Through this collaboration, I am interested in unveiling the new roadmaps for motherhood that Latinas are cultivating⎯as a feminist who gave birth to two baby boys, one at 33, the other at 38 years of age. During my second pregnancy, I was leading an organization that employed and empowered low-‐income young mothers and young women. I struggled to imagine my experiences of pregnancy at the age of 18, as I would talk with our participants. I recalled that my own mother was just that age when she had me. This continuum⎯from my mother, to me and the young teenage mothers in my neighborhood⎯as well as the public comment and reaction to our pregnant bodies seemed ripe for literary exploration. As women of color, we are not supposed to take up too much space, and we are often demonized for the very trait we are often associated with, giving birth. Through our writing, we have begun to expand the understanding of what it means to be mothers, and dismantle expectations and perceptions of our bodies and ourselves.
WritersCorps has partnered with the Hilltop School since 2008 to serve its students. Writer and teacher Minna Dubin welcomed me into the community she has led there to share stories and inspiration and create new work. This project connects the WritersCorps teen mothers’ stories with a wider audience, engaging the community in a conversation of relevance and significance that will challenge thinking and perception of teen parenting and motherhood.
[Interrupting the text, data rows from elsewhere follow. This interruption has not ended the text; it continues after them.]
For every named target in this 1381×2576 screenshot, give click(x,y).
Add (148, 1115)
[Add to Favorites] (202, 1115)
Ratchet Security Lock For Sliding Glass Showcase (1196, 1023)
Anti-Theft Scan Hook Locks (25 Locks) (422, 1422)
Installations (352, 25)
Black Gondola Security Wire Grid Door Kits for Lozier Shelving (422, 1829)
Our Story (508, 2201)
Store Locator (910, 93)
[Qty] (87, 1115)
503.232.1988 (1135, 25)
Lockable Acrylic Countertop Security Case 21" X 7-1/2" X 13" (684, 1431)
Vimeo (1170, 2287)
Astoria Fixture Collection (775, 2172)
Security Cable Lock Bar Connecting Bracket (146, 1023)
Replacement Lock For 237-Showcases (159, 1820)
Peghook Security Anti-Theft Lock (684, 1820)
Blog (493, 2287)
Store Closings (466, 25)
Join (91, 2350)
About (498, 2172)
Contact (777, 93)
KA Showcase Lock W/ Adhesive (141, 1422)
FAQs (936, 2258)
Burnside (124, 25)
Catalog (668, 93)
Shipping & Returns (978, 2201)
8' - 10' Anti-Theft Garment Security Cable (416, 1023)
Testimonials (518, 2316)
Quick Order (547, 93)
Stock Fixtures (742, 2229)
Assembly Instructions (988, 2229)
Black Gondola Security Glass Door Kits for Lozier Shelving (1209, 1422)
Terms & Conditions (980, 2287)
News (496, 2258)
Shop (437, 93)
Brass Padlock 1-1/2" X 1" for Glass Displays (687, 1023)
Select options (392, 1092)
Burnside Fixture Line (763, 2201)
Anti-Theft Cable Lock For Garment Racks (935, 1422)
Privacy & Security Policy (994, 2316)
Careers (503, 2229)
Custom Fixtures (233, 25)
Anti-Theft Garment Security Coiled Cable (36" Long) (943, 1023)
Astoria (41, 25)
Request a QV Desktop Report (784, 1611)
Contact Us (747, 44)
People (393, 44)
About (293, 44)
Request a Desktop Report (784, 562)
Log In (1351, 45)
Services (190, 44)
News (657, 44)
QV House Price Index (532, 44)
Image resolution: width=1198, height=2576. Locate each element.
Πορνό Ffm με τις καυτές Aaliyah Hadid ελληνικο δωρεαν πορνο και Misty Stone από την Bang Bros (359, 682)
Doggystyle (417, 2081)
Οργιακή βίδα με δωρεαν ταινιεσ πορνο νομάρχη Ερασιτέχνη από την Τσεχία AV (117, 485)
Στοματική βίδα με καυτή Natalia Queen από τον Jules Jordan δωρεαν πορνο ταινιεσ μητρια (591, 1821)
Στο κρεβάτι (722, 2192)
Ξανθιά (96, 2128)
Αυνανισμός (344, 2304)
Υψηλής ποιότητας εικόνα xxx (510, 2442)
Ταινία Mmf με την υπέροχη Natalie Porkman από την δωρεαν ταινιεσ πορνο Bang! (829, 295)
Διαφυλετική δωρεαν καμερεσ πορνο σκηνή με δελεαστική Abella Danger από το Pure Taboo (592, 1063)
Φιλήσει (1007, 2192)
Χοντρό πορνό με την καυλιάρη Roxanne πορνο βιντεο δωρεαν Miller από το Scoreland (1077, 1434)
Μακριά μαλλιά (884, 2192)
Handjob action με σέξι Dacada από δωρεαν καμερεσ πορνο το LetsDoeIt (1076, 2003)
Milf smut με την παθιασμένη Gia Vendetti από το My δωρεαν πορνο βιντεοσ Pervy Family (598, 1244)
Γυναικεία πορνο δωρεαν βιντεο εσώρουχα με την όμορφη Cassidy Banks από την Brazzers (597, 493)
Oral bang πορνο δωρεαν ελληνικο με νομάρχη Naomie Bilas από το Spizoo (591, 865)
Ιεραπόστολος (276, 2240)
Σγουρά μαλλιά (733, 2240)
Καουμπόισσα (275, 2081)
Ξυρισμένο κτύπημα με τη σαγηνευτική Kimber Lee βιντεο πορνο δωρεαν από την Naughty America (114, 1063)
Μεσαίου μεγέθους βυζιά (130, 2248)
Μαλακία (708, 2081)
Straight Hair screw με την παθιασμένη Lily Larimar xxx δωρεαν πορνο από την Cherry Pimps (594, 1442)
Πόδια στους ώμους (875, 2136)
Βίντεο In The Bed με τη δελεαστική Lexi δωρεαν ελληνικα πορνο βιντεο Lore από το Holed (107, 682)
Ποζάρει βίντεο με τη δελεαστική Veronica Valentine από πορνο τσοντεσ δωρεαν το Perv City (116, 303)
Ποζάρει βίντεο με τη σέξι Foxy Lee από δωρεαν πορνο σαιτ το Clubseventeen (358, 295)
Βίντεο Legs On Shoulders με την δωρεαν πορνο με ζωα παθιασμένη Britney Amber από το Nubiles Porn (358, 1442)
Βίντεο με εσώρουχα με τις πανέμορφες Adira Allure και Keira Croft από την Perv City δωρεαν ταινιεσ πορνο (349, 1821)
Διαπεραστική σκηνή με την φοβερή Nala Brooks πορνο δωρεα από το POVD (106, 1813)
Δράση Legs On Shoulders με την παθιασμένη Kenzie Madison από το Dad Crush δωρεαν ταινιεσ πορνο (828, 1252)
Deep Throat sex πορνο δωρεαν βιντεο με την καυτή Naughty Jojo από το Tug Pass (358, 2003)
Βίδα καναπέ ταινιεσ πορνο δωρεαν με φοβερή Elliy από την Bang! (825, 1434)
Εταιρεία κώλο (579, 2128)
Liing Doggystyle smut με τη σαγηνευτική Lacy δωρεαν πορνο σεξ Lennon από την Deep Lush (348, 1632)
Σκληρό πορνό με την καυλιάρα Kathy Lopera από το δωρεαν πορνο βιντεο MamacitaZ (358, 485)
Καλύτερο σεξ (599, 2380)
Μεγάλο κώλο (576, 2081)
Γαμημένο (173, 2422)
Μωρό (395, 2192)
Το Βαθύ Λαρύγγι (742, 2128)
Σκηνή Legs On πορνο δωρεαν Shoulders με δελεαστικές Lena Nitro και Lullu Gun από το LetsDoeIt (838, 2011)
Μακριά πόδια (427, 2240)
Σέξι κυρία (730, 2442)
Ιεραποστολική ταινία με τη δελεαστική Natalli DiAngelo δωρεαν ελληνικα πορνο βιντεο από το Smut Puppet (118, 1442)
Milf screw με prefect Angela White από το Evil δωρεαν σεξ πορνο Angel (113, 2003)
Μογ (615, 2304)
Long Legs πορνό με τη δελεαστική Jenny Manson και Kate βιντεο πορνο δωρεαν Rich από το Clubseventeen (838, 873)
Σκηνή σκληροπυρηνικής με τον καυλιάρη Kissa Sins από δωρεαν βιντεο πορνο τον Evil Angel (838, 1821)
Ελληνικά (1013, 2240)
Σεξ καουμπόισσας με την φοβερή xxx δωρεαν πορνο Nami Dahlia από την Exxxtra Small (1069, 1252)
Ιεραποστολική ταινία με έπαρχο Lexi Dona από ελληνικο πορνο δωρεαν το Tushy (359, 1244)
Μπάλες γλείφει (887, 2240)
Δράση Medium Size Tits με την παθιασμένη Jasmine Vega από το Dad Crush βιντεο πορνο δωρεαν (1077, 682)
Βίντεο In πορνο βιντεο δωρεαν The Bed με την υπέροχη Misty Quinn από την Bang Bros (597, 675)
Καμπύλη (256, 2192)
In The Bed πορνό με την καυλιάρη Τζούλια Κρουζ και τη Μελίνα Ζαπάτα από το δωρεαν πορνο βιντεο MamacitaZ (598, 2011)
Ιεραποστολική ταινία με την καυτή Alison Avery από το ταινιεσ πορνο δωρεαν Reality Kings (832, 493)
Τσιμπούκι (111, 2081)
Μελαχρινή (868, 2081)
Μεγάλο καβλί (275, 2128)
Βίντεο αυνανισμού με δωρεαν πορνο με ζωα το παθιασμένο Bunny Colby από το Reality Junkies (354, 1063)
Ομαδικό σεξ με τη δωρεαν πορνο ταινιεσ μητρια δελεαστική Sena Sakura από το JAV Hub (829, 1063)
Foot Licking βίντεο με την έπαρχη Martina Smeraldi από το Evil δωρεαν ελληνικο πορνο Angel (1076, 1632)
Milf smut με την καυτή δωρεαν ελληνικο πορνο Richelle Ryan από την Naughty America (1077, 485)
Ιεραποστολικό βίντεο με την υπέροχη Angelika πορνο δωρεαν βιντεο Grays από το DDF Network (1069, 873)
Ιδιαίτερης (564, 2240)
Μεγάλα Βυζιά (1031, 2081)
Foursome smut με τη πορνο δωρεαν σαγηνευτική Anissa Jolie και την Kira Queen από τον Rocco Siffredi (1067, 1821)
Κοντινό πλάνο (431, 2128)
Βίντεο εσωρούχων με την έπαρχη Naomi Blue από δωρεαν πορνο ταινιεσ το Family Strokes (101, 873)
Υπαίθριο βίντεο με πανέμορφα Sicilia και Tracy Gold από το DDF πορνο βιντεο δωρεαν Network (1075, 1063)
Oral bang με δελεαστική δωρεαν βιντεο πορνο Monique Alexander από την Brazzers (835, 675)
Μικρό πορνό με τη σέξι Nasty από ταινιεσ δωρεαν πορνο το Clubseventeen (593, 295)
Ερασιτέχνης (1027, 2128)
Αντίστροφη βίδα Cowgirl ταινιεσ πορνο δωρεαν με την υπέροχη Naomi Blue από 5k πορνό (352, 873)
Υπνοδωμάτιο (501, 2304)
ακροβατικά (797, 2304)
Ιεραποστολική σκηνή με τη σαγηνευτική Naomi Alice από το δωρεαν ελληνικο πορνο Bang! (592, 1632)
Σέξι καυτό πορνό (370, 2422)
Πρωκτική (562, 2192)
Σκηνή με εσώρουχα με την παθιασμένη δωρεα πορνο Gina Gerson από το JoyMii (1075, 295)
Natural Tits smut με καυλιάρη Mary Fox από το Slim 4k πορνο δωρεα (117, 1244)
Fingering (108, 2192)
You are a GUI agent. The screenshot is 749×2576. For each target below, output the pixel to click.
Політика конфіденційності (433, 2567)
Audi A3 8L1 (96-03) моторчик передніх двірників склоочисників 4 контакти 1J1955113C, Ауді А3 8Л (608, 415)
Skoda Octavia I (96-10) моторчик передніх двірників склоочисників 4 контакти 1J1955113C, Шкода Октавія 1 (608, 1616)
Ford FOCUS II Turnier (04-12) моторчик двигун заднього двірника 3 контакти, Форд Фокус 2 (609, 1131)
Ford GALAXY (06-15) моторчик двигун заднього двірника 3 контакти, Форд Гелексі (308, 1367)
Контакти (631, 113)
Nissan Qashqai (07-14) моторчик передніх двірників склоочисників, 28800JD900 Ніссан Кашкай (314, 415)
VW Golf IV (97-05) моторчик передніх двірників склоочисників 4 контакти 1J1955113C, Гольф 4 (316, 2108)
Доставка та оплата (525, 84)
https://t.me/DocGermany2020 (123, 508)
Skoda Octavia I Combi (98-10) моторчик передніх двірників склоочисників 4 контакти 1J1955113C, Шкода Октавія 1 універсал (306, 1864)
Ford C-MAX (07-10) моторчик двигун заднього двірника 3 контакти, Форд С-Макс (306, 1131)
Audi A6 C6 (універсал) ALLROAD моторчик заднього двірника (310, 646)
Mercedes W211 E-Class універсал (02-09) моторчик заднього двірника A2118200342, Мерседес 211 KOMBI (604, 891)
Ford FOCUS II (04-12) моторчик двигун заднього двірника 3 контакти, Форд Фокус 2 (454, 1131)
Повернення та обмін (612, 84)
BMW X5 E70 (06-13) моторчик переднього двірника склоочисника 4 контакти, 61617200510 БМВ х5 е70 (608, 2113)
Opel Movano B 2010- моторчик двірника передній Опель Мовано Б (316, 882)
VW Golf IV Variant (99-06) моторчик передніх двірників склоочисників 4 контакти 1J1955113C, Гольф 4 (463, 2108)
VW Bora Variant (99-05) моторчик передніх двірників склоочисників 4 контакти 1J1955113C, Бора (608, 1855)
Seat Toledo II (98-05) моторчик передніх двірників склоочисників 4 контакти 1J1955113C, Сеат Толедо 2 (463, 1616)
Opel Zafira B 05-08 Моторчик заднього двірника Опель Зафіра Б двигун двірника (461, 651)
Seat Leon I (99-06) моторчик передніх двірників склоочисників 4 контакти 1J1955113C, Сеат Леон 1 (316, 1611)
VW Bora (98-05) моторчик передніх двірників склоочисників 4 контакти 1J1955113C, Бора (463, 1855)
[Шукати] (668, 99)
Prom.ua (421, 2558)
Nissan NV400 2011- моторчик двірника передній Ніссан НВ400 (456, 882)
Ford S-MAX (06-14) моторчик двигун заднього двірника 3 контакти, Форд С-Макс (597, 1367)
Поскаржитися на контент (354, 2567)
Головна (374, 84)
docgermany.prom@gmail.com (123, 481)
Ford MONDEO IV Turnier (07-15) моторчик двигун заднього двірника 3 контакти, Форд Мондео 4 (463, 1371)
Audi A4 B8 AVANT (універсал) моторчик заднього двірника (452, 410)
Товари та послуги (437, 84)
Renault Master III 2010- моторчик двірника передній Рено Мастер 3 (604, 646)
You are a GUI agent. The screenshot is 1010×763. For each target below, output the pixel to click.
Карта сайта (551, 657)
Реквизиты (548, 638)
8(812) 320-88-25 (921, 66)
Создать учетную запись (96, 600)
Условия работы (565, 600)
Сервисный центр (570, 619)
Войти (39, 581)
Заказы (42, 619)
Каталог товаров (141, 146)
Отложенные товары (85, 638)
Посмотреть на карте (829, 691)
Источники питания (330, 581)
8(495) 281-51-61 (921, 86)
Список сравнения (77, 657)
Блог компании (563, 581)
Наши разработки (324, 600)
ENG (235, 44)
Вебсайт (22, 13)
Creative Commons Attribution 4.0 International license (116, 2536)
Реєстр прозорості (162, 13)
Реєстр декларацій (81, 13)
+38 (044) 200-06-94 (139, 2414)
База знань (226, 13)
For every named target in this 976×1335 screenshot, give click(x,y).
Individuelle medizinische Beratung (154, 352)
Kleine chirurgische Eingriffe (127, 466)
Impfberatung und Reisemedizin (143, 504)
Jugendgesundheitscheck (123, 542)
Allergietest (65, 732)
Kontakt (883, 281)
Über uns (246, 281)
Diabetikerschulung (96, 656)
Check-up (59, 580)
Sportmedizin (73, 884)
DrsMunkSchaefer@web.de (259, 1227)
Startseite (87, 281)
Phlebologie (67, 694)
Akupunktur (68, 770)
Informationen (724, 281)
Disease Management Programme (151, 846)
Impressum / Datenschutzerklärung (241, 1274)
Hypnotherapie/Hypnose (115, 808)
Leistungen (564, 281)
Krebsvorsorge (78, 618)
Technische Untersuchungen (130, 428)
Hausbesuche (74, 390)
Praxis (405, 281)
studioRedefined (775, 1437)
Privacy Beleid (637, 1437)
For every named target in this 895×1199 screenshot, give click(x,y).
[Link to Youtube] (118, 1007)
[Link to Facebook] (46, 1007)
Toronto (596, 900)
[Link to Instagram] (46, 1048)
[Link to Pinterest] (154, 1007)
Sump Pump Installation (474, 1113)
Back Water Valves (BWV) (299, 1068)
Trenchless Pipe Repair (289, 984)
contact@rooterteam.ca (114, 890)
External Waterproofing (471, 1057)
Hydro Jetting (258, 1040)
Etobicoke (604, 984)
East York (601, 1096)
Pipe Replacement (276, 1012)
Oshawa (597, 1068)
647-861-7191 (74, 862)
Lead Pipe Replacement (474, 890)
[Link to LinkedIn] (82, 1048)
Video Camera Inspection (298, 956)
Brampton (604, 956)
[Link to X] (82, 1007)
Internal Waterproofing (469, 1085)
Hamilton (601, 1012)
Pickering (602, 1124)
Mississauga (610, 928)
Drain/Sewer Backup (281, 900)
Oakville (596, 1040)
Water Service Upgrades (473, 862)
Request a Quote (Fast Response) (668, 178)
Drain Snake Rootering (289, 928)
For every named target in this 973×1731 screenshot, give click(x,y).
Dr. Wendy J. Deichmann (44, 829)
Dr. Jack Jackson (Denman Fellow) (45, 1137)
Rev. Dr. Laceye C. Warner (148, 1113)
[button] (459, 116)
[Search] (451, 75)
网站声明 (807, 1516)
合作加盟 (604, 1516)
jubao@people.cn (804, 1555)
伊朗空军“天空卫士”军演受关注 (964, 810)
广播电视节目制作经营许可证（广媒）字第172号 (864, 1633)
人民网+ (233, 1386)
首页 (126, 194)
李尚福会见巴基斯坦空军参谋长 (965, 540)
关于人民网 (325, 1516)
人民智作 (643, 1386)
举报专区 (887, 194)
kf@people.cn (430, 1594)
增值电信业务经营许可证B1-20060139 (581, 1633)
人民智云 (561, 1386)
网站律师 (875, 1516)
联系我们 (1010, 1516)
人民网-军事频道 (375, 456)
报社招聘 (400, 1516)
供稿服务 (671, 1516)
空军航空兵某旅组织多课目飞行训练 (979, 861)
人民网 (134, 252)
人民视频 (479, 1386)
Throughout this project, I have begun a new collection of poems currently titled Pluma: Featherpen. Minna compiled and edited A Few Things I Know, an anthology by the Hilltop School students. We have included pieces from their anthology, as well as ones we worked on together, to construct their performance. Writing together with these young mothers provided me a new level of inspiration and courage in sharing my own experiences. Exchanging poems and ideas with artist Ana Teresa created a wire between her artistic vision and my poetic musings that has tied us together. Patricia, Raquel, Tania, Veronica, Andrea, Yesenia, Malisha, Devi, Jo, Karla, Ana Teresa, Minna, and my two big baby boys helped me find my feathers. I hope you enjoy the recounting of my flight. I hope you see the beauty in each one of our journeys.